Here I want to focus specifically on what, if anything, we can do so that old code can still build. We have package-specific hacks in cargo and rustc today. Is there room for us to extend one for this situation or add a new one?
There are implementation and correctness complexities to this. There are also likely corner cases in how it affects other aspects of the ecosystem (vendoring, nix, etc).
Modifying rustc to allow for this crate to work might be possible, but there's little desire amongst compiler team members to indulge in such a change, specially not long-term. Given this is not the first time such a hack has been desired (or introduced), it might make sense to have t-compiler and t-cargo come up with respective policies about how to handle these (irrespective of time) so that we can at least go back to it and avoid re litigating any specific position every time (even though, it must be noted, this comes up rarely).
0.x makes absolutely no difference, there is a semver-compatible fixed version available, all the discussion has been about how this has impacted everyone that hasn't updated.
Extra semver granularity would allow publishing an earlier fix for folks who can't fully update for other reasons -- but I don't know how common that kind of case is.
Perhaps if the author of certain highly-used-in-the-ecosystem crates was not prone to making it so that his crate did not compile against any nightly rustc but the most current one, crates would not feel compelled to rapidly upgrade their dependence on it to the latest version, allowing it to float as appropriate.
Alas, crates wish to test against nightly, which is a behavior which we wish to encourage. Sometimes the easiest way to make sure that the crate builds against the latest nightly is to bump a dependency which so-frequently requires it.
I have even seen people try to test against -Zminimal-versions, which of course such behavior makes impossible, thwarting experimentation with cargo's nightly features.
IMO (and I do this) the -Zminimal-versions build should build with the minimal rustc version as well. I see little motivation to support "we can update our toolchain but not our dependencies" arguments.
So the solution would be, to revert the change that broke time, and re-add it later but changing inference only for crates in 2024 edition?
In such a way that crates before edition 2024 would continue to compile without adding new type annotations, but to migrate to Rust 2024, you would need to add those annotations. (And then the bad versions of time will just continue to work forever, because they are not written in Rust 2024 even if other crates in your program are)
However: the RFC is about tying method resolution to editions, not tying type inference to editions. So this would be a further extension to the RFC?
Pardon if this is a stupid question, but is there anything analogous to "yanking" for rustc versions? I searched through the release notes and I didn't see an equivalent, though I do know there is a (sort of..?) similar precedent in the Python world where they refuse to provide binaries for deprecated versions of CPython.
On the surface this sounds good but I think it could easily lead into unintended side effects like Workaround for type inference breakage in the time crate by kornelski · Pull Request #14452 · rust-lang/cargo · GitHub. For example, this would likely break cargo vendor. Yes, we could then put a hack on top of the other hack but more the point is the risk profile of this work. Especially if you are trying to get this into 1.81 which is already in beta and will be released in one week.

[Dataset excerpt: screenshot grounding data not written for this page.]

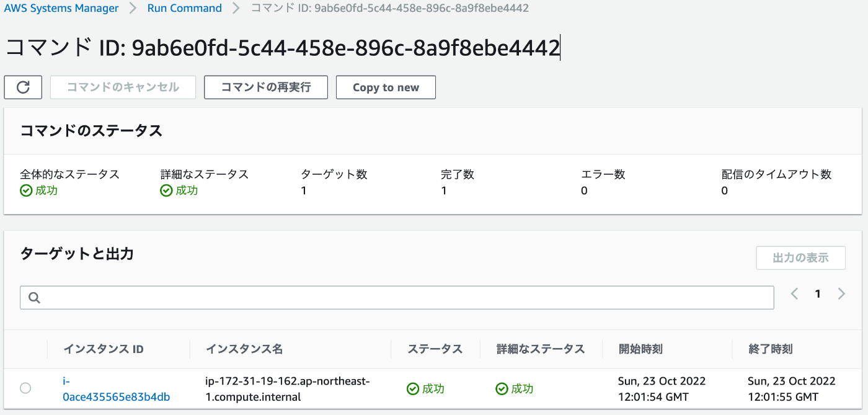This screenshot has height=415, width=868.
Task: Open instance i-0ace435565e83b4db link
Action: click(x=117, y=389)
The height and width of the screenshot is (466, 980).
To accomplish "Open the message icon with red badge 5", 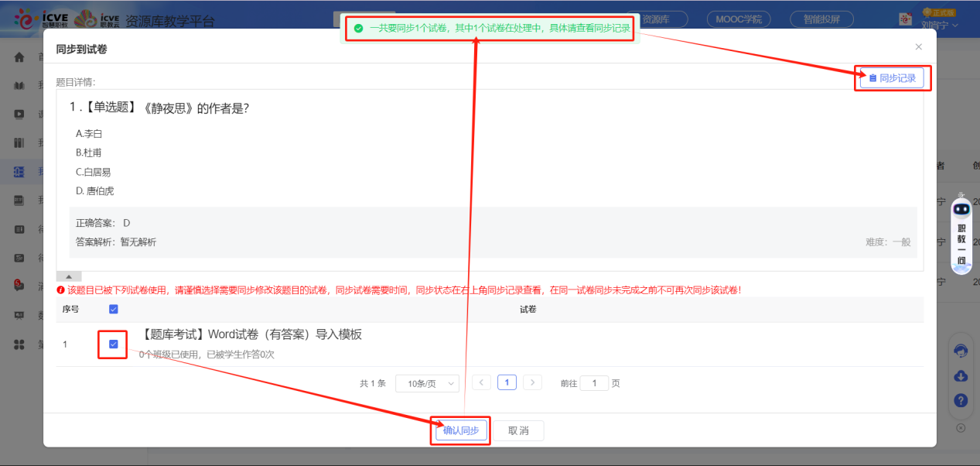I will coord(19,286).
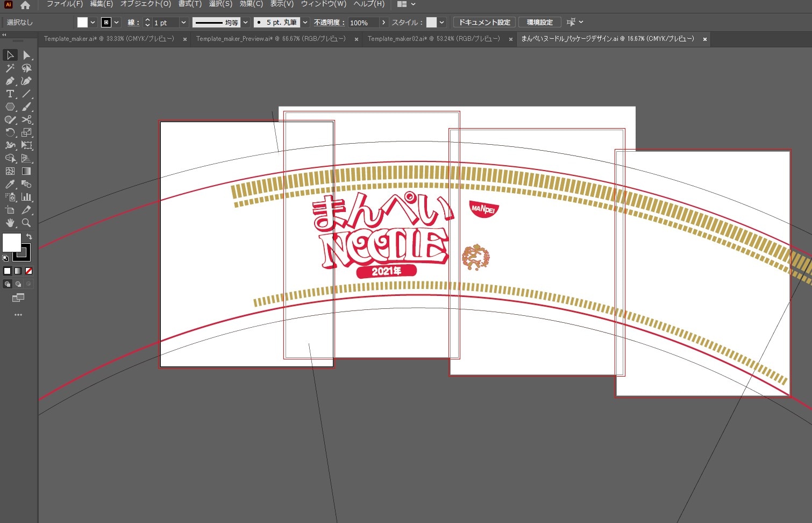Click the 環境設定 button
Image resolution: width=812 pixels, height=523 pixels.
(539, 23)
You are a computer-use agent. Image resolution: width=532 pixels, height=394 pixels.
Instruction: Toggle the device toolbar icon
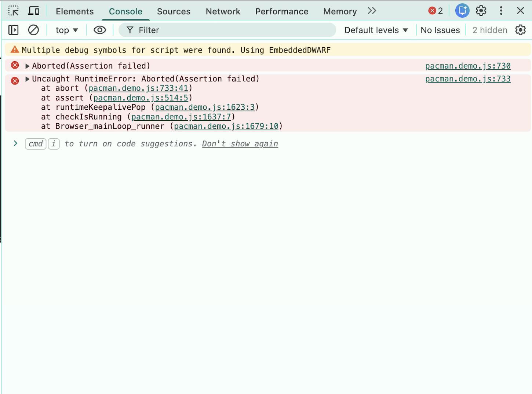tap(34, 11)
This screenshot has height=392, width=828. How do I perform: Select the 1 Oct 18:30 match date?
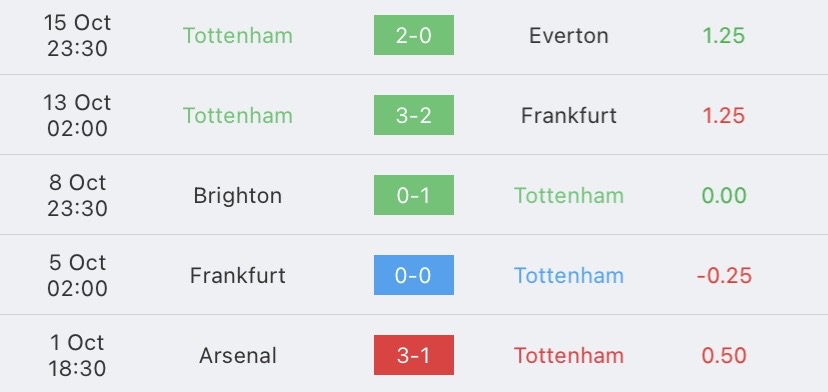click(x=77, y=356)
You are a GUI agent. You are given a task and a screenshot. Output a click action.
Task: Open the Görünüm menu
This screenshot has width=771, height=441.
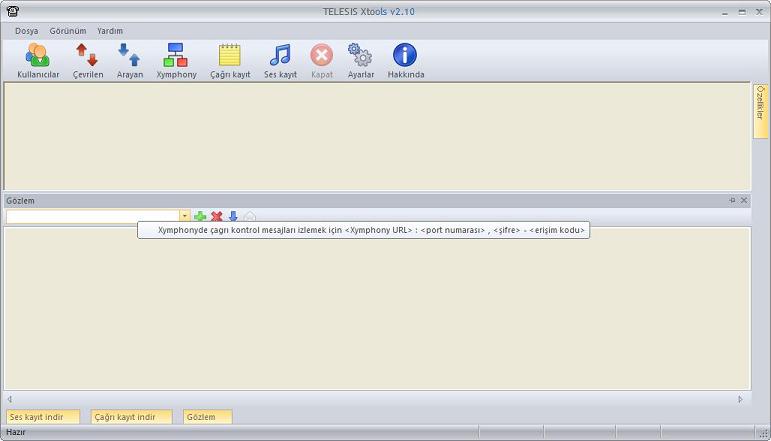click(x=68, y=31)
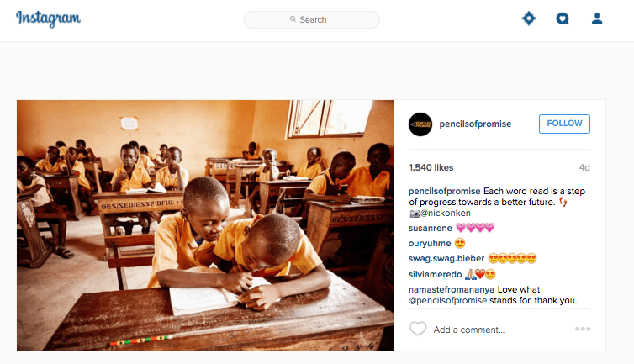Click the Add a comment field
634x364 pixels.
click(469, 330)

Unfortunately, that’s breaking. I’ve described my case in the issue thread, but TL;DR that would force-update transitive dependencies (namely serde), which are not neccessarily actually backwards-compatible, despite being semver-compatible.

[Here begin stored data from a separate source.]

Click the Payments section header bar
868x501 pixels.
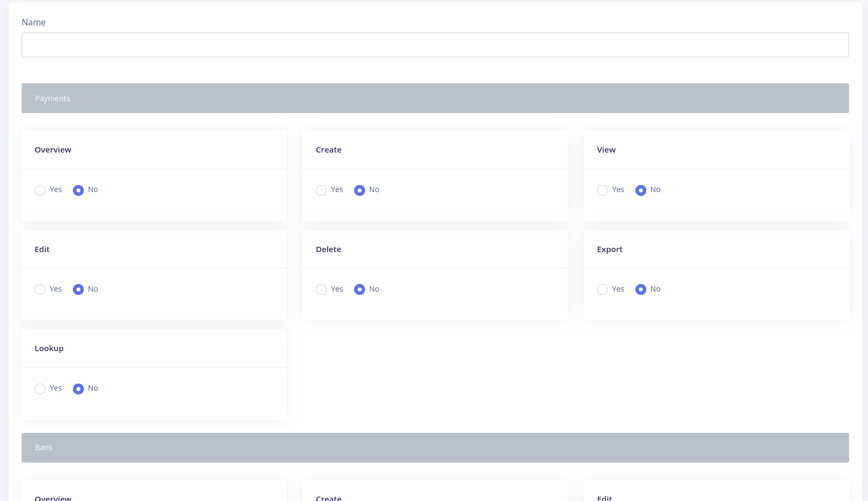(x=435, y=98)
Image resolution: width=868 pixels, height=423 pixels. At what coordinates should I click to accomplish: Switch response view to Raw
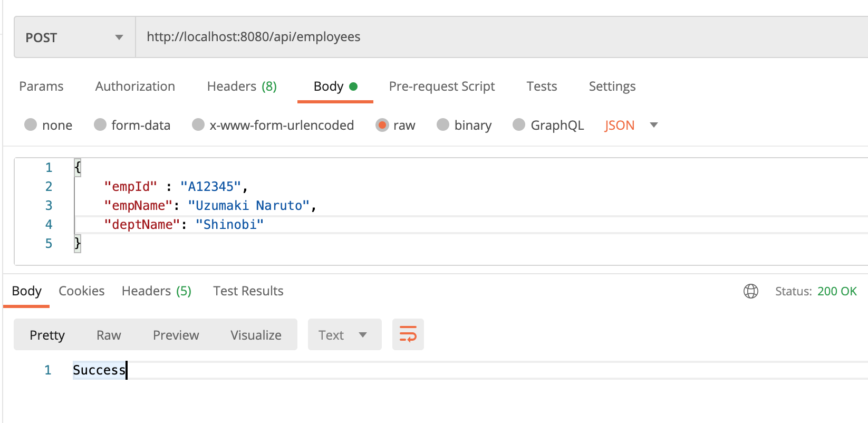pos(109,335)
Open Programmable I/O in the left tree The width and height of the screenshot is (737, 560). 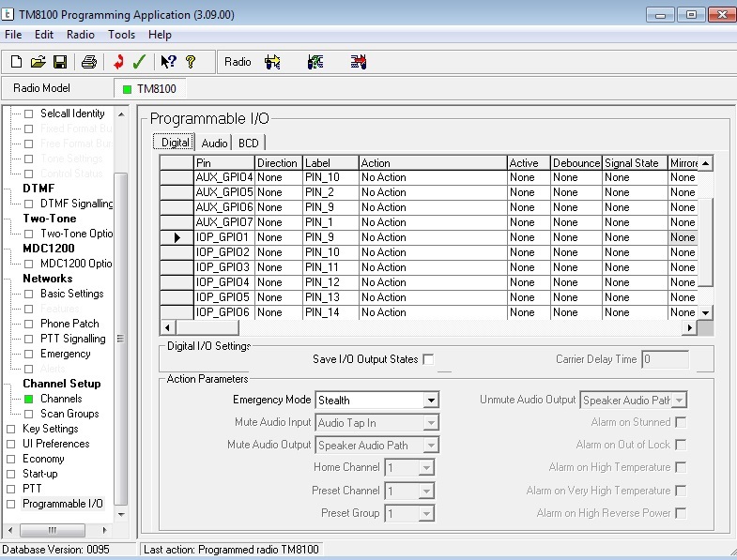tap(62, 504)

It's risky, but the projects locked to these crates are broken anyway. Projects that have vendored these crates or try to vendor them are already doomed to fail. If they got broken in a different way that would be unfortunate, but not really change the outcome.
Do you think there could be some mitigation for 1.82?
I'm certain that if this doesn't get rushed and is left to get an architecturally correct fix, it will slip indefinitely and won't save Rust users from dealing with the breakage head-on without mitigation.
I don't think time can release a patch version since they are on 0.x.y. It seems like an upgrade to serde would have been done for a reason so this wouldn't be easily downgradable - but maybe worth a try if this is exacerbating the problem?
Ecosystem crates often seem hesitant to go to 1.0 (because it is seen as a sign that things won't change again, which absolutely can't be true) as well as to go past 1.0 (equally not great, quiet breakage). Unfortunately you are stuck between one of each...
Well it breaks a much smaller set of code, because 1.80 was released in July. The problem with the time breakage is the amount of code that has the affected releases in Cargo.lock (some of which can't be readily upgraded)
But anyway, what about a soft revert, but affecting only crates named time within a given version range? Hacky, but with way less than unintended side effects than implicitly updating crates locked into Cargo.lock, breaking reproducibility.